> [WHAT NEEDS TO BE DONE] Look through the material below. Copy each line that contains the string "Bequeme".

> [PROVIDED RECORDS]
#####
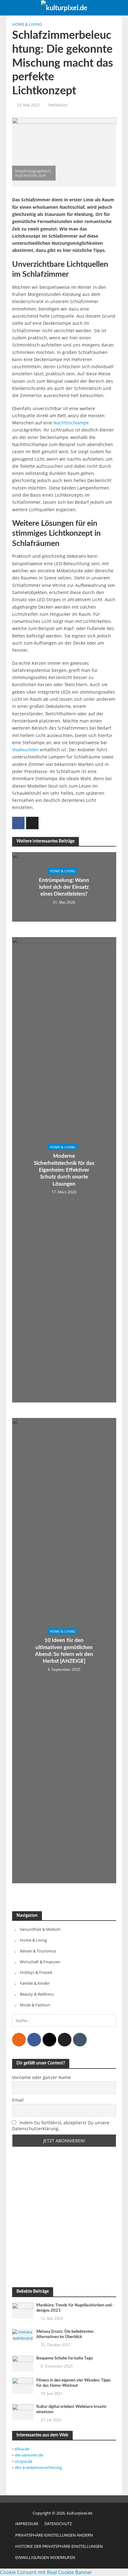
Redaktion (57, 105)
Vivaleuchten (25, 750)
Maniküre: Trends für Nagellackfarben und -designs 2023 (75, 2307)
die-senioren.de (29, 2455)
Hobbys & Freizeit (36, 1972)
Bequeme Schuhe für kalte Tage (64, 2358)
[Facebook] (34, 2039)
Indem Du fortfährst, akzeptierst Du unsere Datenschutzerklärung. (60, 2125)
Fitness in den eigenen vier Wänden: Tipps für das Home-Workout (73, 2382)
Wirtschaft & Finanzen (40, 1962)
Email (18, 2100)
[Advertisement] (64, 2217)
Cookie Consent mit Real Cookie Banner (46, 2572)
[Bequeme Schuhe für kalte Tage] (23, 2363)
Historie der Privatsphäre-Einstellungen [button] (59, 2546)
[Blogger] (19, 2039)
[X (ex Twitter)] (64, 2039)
#####
> [EXERCISE ANSWER]
Bequeme Schuhe für kalte Tage (64, 2358)
[Bequeme Schuhe für kalte Tage] (23, 2363)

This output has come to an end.